There was no telling where that insane and dangerous struggle might have gone if Suzie hadn't put a stop to it by simply hitting Tommy round the back of the head with the butt of her shotgun. He cried out and fell to his knees, his gift snapping off as the pain in his head kept him from concentrating. He still tried to come up off his knees fighting, and Suzie calmly and dispassionately beat the shit out of him. He finally collapsed into unconsciousness, and I used my gift to find Old Father Time's touch on him and remove it. Tommy disappeared immediately, swept back to our Present.

(And that was when I finally remembered when I'd seen Tommy Oblivion before. He'd appeared out of nowhere in Strangefellows, during the Nightingale case, some months previously. He'd been badly beaten, and yelled threats at me before he was thrown out. Now I knew why. He'd obviously arrived back in the Nightside before he left. Still, it did beg the question of why, if Tommy knew what was going to happen on this trip, he didn't search out his younger self, and inform him... Unless something happened to the older Tommy to prevent it... That's why I hate Time travel. Just thinking about it makes your head hurt.)

I sat down in a chair while Suzie checked my head wound, then cleaned the blood off my face. I sat looking at Merlin's heart on the table before me, planning what I was going to do next. Even after everything that had happened, I was still determined to press on. I had to succeed in my mission to justify all the suffering and damage I'd caused.

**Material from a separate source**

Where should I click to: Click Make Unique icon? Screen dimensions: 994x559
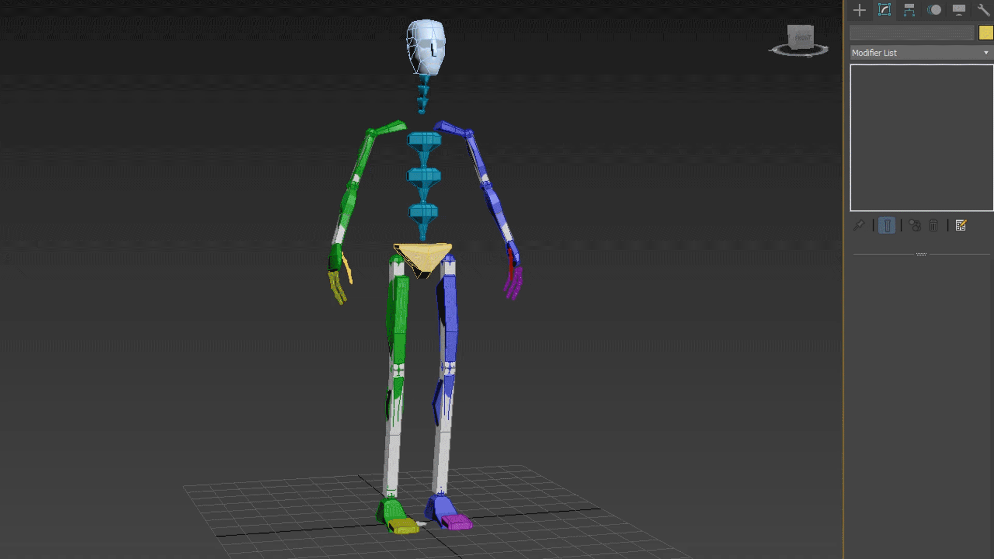click(915, 226)
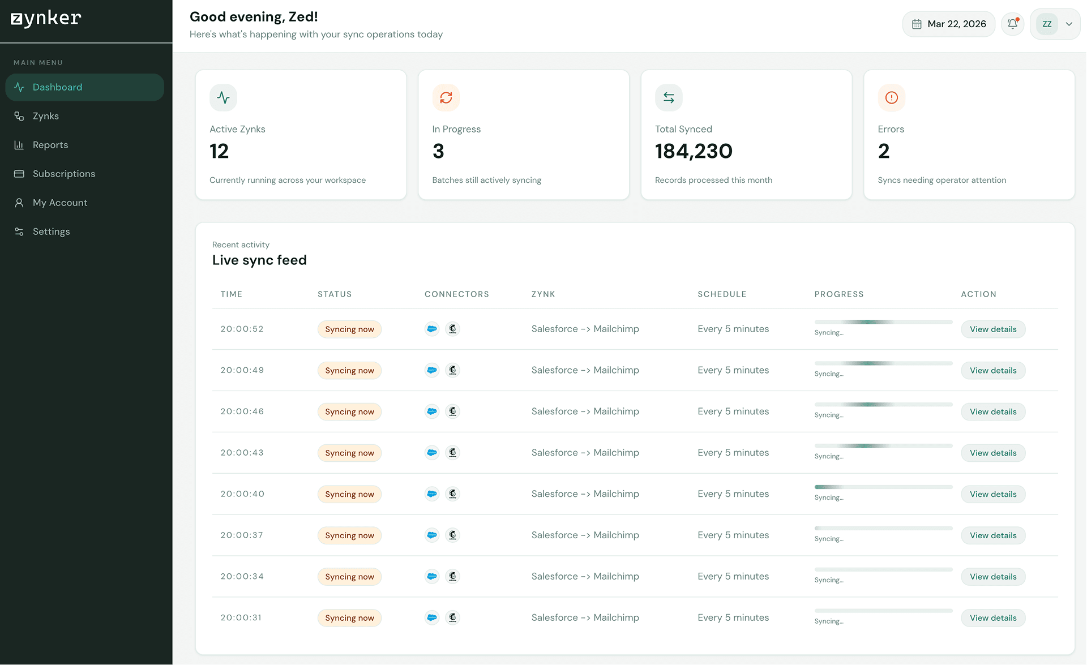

"If nothing else," said Suzie, "we have discovered the answer to one of the great mysteries of the Nightside-who stole Merlin's heart? We did. Who would have thought it... Can it really take us further back into the Past?"

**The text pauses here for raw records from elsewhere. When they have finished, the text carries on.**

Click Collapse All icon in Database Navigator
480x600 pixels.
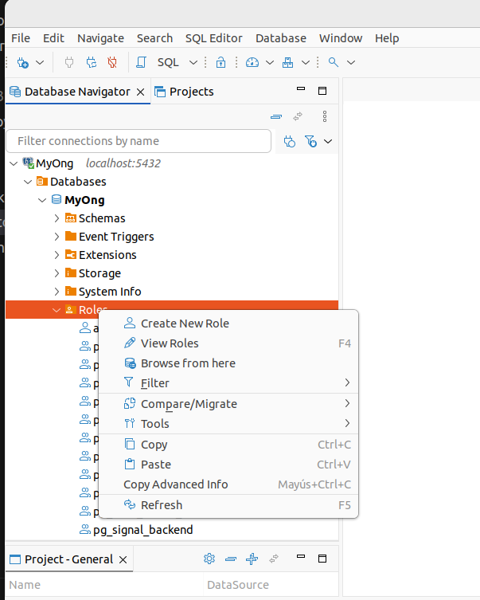point(276,116)
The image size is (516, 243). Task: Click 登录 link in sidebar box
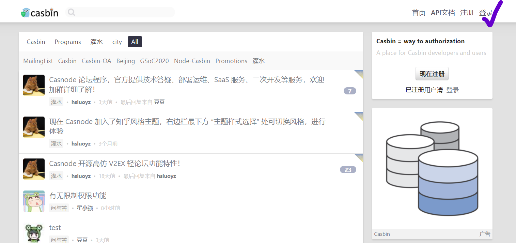coord(452,90)
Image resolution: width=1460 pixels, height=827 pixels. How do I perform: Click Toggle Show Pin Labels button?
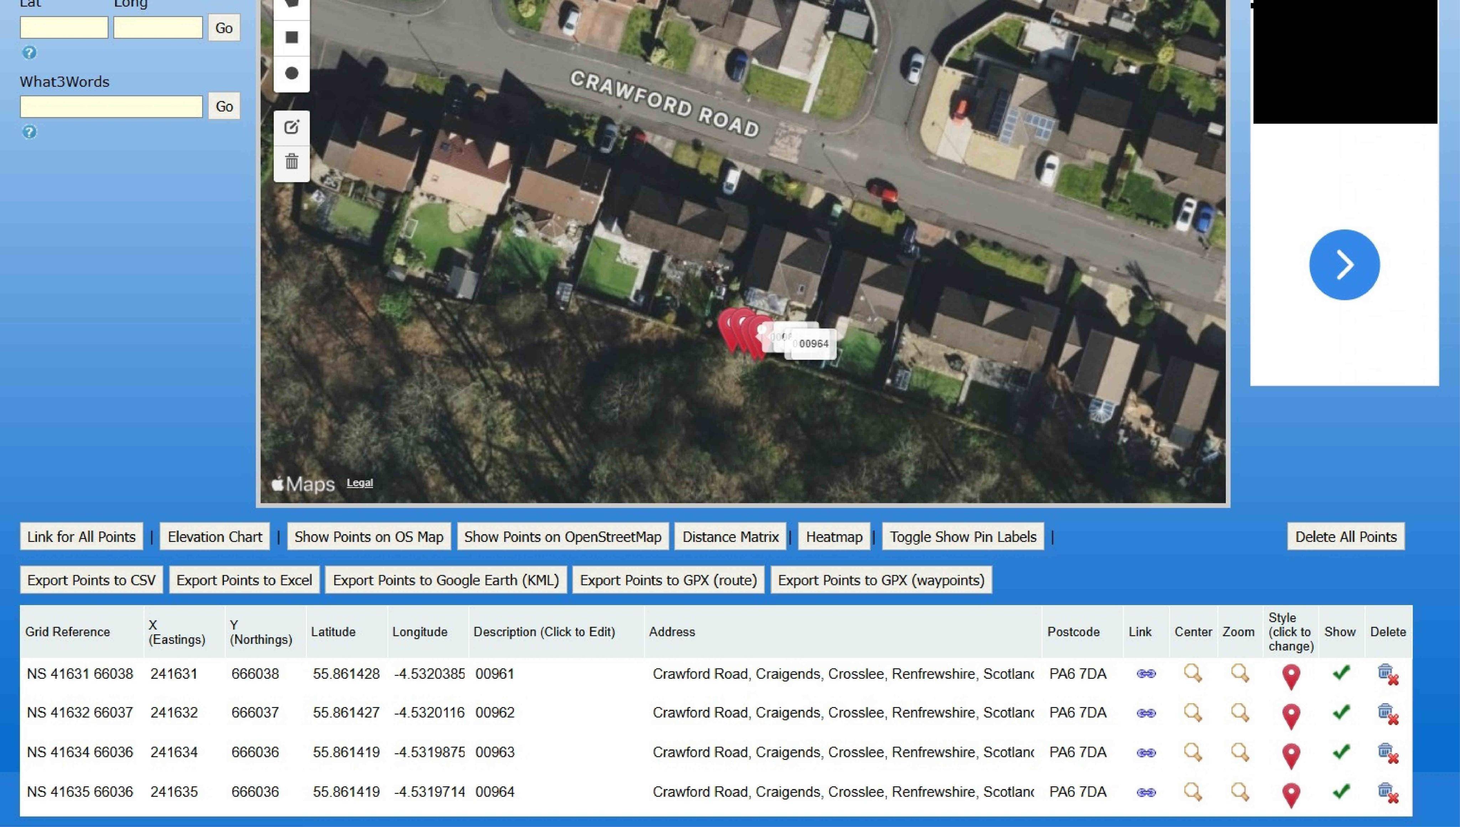click(963, 537)
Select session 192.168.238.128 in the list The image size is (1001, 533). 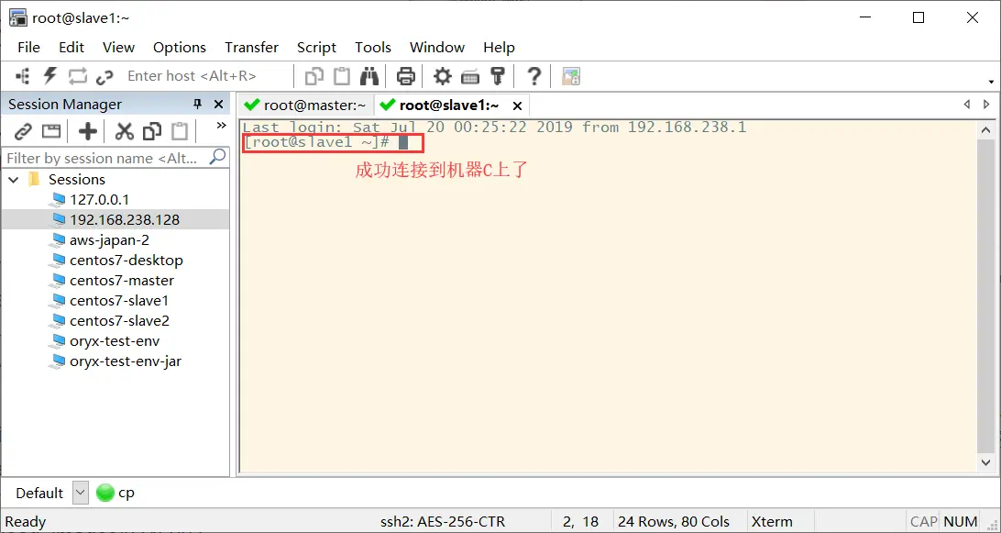(x=127, y=219)
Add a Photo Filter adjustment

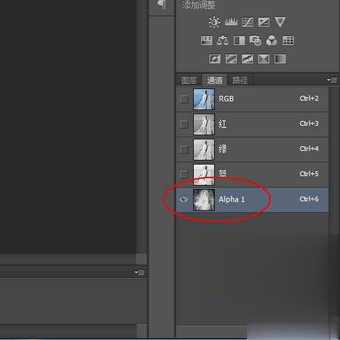255,40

She was speaking calmly and professionally, so I did the same. "I don't see why not. The power's definitely there; I have to tap into it and guide it."

"And you're not worried about your Enemies locating you here?"

"I think they would have by now if they were going to," I said.

I took the heart in my hand and made myself look at Suzie's ruined face without flinching. I'd done that to her. I had to stop Lilith, or all Suzie's pain had been for nothing. I looked slowly round the bar, taking in all the damage I'd done, without meaning to. I had to wonder if perhaps it was my own implacable stubbornness that was forging the very series of causal links that would bring about the dead future.

Who caused this ? I asked the future Razor Eddie, as he lay dying in my arms. You did, he said. How do I stop it? I asked him. Kill yourself, he said.

I'd promised him I would die rather than let that future happen. I'd promised Suzie back during the angel war that I would never let her be hurt again. I'd failed her. She didn't blame me, but I did. She would forgive me, but I never would. Perhaps ... the only way to stop the awful future was to kill myself, now, before it was too late ...

No. I could still stop Lilith. I was the only one who could stop her.

So I nodded to Suzie to pick up Nimue's body, while I raised my gift and tapped the power of Merlin's heart, and we went hurtling back through Time again.

 

Nine

When in Rome

 

W
e arrived. I looked around. I looked at Suzie. "Hold me back, Suzie, or I am going to kill absolutely everything that moves."